Top 5 : Tennismans multisports

21 juin 2017 à 00:00:00

Légende du football italien, Paolo Maldini va participer à son premier tournoi de tennis Challengers en double. Mais il n’est pas le seul à tenter une reconversion dans un autre sport que sa discipline d’origine.

Légende du football italien, Paolo Maldini va participer à son premier tournoi de tennis Challengers en double. Mais il n’est pas le seul à tenter une reconversion dans un autre sport que sa discipline d’origine, puisque certains joueurs de tennis l’ont précédé. Avec plus ou moins de réussite.

 

David Nalbandian, le pilote

 

David Nalbandian n’a sûrement pas réalisé la carrière que son talent méritait. Vainqueur de onze titres (mais aucun Grand Chelem), l’Argentin a mis un terme à son parcours en 2013, suite à de nombreuses blessures qui l’ont amené à une triste 231e place mondiale. Mais le plus ancien rival de Roger Federer n’est pas du genre à se laisser aller. Après avoir rangé la raquette, Nalbandian écoute sa passion du sport automobile et s’essaye donc aux courses de rallye. Pas toujours avec brio : en 2015, il participe au rallye d’Argentine avec sa Chevrolet mais doit abandonner dès le premier jour à cause d’un accident, avant de se planter une nouvelle fois en 2016 de manière beaucoup plus spectaculaire.
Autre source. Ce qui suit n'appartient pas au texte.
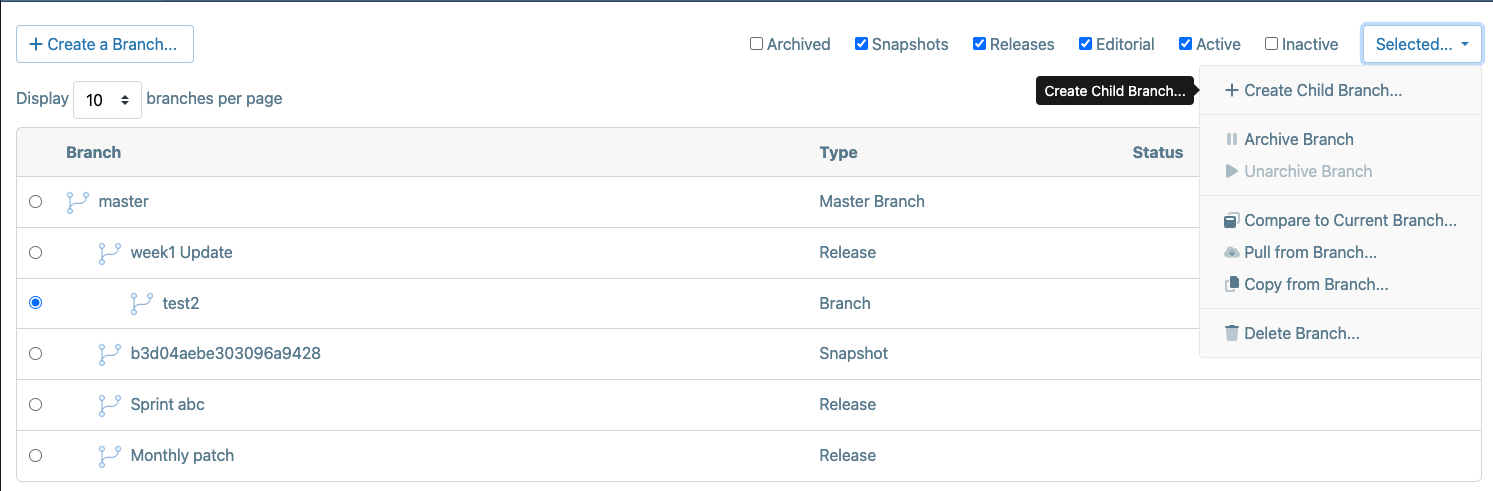Choose Compare to Current Branch... menu item
Viewport: 1493px width, 491px height.
[x=1340, y=220]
Pas de blessure, mais une belle frayeur pour l’ex numéro trois du circuit.

 

 

Scott Draper, le best

 

Amélie Mauresmo, Tim Henman, Ivan Lendl, Paradorn Srichaphan, Ievgeni Kafelnikov, Nathalie Tauziat, Petr Korda, Guy Forget, Olivier Patience, Evgueni Kafelnikov… Nombreux sont les tennismans à tenter leur chance dans le golf. Et rares sont ceux qui parviennent à percer. En réalité, Scott Draper semble même être le seul. À tel point qu’aujourd’hui, l’Australien est peut-être aussi connu pour son drive que pour son coup droit. Il faut dire que Draper n’a jamais été un monstre sur les courts. 42e mondial en simple au meilleur de sa forme, Scott peut néanmoins se targuer d’avoir remporté l’Open d’Australie en double mixte en 2005. Une année qui le voit s’engager au Victorian Open alors qu’il n’a pas du tout pris sa retraite. Deux ans plus tard, le voilà vainqueur de son premier tournoi professionnel de golf à Riverside Oaks, situé en Nouvelle-Galles du Sud, dans son pays d’origine. Personne ne peut en dire autant.

 

 

Gerbault, l’homme de la mer

 

On parle d’un nom que les moins de cinquante ans peuvent difficilement connaitre. Alain Gerbault, c’est un joueur de tennis de l’après première guerre mondiale qui accède notamment à la finale de Roland-Garros (en double) ainsi qu’aux aux Championnats du monde 1921. Même s’il participe à l’US Open 1924 et 1930 ou à Roland 1931 et 1932, il opte pour la navigation dès le début des années 20. Il devient même le premier Français à réaliser un tour du monde à la voile en solitaire, et le premier tout court à traverser l’Atlantique d’Est en Ouest de la même façon. Un drogué des sports individuels, en somme.

 

 

Lüthi, l’indécis

 

Tennis ou football ? Football ou tennis ? Severin Lüthi a passé les 26 premières années de sa vie à se poser la question. Parti pour taper la petite balle jaune, le Suisse accroche une finale en double dans le tournoi Satellite de Bossonnens, mais ne dépasse pas la 622e place mondiale en simple. Âgé de seulement vingt ans, Lüthi préfère abandonner pour bosser dans le commerce… avant de se tourner vers le football. Sans jamais percer. Il devient alors entraîneur assistant de tennis à la tête de son pays. Et dirige depuis Roger Federer et Stan Wawrinka. Ça valait le coup de s’interroger.

 

Becker, le bluffeur


Certains penseront que ce n’est pas un sport. Soit. Boris Becker n’en fait pas de cas et continue de jouer aux cartes. Car après sa belle carrière (six victoires en Grand Chelem, numéro un mondial en 1991), l’Allemand ne pouvait envisager vivre sans sensation. Ni même sans compétition. C’est ainsi qu’en 2007, Becker intègre l’équipe de PokerStars et devient joueur professionnel. Casquette vissée sur le crâne, Boris a déjà gagné environ 80 000 dollars avec sa philosophie de jeu considérée comme agressive. Combien en a-t-il perdu ? C’est une autre histoire.